Protect Your Database

Now that you've locked down your system and have a method for keeping prying eyes away from files and servers that they shouldn't see, let's take a look at how to protect the database itself. You'll want to follow the same procedures we outlined earlier when it comes to giving people rights to the database directory. Remember, the least-privilege rule applies to all aspects of security. Unless someone specifically needs access to the database, remove access rights to it. Your web server user account should be given access rights to the database, of course; otherwise it won't be able to modify the database through your website. That is, your site wouldn't be able to accept things such as user registrations.

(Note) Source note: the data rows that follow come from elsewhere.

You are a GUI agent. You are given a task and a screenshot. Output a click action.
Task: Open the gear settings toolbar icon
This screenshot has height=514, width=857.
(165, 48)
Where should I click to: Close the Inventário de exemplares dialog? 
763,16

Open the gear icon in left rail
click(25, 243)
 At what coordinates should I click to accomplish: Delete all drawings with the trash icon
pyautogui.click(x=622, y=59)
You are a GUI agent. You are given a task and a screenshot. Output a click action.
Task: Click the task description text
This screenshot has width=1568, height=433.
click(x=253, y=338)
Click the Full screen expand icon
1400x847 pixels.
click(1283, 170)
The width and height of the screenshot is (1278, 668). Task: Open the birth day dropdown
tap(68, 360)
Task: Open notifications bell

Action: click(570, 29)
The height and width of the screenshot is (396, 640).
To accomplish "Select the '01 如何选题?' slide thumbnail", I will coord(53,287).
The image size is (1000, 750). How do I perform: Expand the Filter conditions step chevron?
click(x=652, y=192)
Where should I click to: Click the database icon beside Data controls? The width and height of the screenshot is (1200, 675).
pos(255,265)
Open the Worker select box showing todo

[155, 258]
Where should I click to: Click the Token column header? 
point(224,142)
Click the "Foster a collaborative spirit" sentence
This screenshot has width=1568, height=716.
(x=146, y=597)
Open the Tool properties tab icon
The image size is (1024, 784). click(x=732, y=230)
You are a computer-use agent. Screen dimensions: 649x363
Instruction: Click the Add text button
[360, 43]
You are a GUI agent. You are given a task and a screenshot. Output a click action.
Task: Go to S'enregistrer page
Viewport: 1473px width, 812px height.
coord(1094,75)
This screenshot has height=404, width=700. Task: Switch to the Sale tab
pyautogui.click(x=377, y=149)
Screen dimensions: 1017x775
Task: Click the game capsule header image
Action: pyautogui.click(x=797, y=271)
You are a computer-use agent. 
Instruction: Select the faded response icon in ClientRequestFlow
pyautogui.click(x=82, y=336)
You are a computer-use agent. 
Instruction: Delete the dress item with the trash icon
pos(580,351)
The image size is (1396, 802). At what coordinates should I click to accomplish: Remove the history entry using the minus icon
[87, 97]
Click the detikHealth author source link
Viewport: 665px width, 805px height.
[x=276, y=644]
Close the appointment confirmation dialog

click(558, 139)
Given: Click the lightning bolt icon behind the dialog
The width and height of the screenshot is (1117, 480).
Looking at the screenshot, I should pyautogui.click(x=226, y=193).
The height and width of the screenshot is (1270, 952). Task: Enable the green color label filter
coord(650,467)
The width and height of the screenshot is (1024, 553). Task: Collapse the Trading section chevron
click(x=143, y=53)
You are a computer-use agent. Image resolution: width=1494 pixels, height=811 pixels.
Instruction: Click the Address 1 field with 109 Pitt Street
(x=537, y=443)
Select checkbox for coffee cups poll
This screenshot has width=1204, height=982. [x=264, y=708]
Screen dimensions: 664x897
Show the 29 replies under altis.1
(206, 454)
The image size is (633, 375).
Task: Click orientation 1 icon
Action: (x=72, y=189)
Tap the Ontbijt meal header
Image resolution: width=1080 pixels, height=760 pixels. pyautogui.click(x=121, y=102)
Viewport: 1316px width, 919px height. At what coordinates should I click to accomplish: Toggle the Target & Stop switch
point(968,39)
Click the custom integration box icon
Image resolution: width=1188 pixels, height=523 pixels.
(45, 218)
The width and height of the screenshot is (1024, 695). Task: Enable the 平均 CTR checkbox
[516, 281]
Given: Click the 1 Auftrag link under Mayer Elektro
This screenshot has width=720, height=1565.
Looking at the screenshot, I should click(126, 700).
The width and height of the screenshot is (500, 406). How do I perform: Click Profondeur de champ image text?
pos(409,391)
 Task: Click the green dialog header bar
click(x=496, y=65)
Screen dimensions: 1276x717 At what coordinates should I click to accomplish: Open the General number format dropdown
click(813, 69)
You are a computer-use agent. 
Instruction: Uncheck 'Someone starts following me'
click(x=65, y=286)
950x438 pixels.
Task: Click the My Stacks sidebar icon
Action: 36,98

The website should be open to the world to view (if indeed it is a public website), so your web server account must have rights to display the folder's files through TCP/IP. Your web server software typically sets this permission scheme for you, so you probably won't have to worry about manipulating the security settings for your web folder. Many folks new to web development tend to put their database in the website files folder, like that shown in Figure 17.10. Don't do this!

Figure 17.10: Many people new to web development make the mistake of putting their database in the same folder as their web files.

When you place your database inside your web server, you make it available for downloading and other attacks. Your database should live in its own folder or directory, preferably on its own server, as shown in Figure 17.11.

Figure 17.11: Your database should at least be in its own secure directory or folder, if not its own server.